───── SUPPLIED INFORMATION

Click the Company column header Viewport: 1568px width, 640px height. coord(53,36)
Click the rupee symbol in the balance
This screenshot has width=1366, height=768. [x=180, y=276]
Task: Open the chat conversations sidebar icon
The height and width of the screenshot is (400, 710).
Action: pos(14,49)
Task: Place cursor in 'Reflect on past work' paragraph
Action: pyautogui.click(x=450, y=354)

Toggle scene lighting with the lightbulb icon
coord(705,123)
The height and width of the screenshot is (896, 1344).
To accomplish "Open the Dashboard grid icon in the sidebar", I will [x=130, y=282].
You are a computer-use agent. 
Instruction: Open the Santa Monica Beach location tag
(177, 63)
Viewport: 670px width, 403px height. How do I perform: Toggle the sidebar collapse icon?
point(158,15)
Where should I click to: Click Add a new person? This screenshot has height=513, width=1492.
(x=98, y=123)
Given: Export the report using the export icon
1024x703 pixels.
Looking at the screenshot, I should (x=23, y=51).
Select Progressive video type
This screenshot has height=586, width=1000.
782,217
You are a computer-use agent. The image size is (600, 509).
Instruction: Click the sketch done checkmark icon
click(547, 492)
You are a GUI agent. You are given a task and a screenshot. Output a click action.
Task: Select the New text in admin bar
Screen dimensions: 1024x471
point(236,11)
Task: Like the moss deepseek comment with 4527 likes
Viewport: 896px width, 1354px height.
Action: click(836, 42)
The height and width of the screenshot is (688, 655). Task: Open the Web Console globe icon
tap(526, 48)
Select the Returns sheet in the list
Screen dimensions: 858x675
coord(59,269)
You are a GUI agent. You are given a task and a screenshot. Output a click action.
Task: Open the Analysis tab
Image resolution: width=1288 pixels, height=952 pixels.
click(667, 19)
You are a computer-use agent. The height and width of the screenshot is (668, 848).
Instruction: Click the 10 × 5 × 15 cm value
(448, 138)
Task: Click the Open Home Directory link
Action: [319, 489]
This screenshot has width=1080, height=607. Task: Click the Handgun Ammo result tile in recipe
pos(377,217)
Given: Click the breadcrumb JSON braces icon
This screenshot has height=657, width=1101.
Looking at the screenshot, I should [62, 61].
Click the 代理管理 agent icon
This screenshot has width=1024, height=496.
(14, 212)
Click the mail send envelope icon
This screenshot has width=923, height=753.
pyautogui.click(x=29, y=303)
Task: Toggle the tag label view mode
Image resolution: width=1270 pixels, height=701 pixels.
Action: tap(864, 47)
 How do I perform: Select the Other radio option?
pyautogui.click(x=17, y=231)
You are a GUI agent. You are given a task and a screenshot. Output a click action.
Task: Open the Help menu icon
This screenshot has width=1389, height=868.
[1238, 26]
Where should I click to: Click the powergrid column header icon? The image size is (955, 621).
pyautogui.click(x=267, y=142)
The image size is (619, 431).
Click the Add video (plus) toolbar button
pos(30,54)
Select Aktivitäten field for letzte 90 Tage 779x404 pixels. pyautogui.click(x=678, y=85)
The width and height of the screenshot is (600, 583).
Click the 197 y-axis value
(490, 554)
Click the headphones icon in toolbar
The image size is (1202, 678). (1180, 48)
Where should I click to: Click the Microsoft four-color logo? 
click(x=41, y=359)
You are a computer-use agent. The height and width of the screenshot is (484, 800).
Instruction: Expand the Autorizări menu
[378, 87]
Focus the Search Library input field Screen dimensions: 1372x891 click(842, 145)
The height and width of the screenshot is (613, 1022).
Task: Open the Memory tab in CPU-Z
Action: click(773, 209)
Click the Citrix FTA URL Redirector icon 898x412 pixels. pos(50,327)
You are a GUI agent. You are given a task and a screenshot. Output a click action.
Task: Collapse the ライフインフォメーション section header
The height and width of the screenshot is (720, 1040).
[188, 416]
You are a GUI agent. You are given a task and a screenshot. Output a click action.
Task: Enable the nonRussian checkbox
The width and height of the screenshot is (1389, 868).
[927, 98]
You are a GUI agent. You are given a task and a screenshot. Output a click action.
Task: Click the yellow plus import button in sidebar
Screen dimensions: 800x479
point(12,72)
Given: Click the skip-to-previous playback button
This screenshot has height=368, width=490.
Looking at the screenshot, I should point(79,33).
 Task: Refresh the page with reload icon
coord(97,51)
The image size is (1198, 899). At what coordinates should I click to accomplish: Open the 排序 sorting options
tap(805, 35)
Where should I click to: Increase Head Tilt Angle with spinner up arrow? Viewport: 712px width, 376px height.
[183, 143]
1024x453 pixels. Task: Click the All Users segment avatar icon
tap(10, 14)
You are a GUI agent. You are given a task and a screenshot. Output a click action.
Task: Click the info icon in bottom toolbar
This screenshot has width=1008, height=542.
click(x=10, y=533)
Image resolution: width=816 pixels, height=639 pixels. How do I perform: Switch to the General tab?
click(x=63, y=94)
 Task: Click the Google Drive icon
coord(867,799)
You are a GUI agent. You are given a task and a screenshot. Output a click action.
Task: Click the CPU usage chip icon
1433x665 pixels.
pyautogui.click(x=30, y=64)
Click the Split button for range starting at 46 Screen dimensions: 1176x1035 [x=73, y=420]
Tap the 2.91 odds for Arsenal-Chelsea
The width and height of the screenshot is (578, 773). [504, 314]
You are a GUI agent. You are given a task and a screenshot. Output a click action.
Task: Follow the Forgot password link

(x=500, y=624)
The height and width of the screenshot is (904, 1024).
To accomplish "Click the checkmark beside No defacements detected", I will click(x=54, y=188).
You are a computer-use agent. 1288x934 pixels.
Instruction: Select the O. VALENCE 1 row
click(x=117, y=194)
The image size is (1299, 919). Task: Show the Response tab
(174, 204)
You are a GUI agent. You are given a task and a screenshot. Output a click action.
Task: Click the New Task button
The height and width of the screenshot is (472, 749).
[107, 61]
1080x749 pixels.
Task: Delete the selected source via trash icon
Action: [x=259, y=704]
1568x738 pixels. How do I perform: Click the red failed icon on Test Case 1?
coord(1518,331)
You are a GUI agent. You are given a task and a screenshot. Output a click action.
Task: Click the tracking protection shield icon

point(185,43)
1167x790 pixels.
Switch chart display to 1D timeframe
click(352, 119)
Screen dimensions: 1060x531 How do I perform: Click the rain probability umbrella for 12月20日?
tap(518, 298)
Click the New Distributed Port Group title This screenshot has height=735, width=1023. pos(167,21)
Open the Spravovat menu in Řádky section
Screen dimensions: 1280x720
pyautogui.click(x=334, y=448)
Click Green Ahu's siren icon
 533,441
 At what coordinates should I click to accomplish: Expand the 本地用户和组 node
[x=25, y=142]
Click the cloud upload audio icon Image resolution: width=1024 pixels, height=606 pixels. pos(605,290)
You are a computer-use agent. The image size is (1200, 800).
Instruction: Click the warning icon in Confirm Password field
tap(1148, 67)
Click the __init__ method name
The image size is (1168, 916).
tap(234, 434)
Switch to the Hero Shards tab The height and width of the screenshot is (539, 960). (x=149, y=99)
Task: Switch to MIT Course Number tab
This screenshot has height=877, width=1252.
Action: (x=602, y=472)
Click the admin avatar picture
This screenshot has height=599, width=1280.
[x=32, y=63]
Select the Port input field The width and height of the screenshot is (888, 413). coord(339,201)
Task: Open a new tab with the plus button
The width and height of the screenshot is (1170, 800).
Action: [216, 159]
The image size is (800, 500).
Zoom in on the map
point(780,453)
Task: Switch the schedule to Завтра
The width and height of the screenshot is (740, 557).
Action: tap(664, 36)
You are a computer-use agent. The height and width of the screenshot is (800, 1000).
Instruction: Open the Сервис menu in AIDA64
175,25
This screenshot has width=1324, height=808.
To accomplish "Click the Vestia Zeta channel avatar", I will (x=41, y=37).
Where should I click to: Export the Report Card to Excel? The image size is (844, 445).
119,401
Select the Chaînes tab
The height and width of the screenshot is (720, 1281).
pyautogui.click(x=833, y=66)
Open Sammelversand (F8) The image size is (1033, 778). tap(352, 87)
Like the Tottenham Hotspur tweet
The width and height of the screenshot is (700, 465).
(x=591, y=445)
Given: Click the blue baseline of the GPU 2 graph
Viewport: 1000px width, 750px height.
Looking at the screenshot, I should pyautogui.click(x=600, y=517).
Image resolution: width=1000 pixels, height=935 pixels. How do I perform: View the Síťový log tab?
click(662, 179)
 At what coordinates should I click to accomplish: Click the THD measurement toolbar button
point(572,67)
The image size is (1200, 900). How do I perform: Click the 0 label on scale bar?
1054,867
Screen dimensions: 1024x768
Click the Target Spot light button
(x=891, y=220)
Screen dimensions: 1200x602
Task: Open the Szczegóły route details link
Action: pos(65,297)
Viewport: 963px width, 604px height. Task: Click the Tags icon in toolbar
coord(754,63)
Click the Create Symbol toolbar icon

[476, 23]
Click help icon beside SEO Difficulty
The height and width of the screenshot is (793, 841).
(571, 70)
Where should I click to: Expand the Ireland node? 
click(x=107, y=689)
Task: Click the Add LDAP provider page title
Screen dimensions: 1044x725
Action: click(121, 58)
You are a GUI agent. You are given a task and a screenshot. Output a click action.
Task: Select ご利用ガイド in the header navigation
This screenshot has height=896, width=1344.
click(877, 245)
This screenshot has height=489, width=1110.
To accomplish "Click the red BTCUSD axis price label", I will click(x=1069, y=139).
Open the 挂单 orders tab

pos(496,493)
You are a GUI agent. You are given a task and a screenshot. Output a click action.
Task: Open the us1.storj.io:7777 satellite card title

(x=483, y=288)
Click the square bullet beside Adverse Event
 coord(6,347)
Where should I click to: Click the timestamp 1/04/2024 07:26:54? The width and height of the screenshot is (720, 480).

──────────

» **WHAT THE TASK ASKS**
Search the data above for the string "Like" and return every line that has it.

» **TASK RESPONSE**
Task: Like the moss deepseek comment with 4527 likes
Like the Tottenham Hotspur tweet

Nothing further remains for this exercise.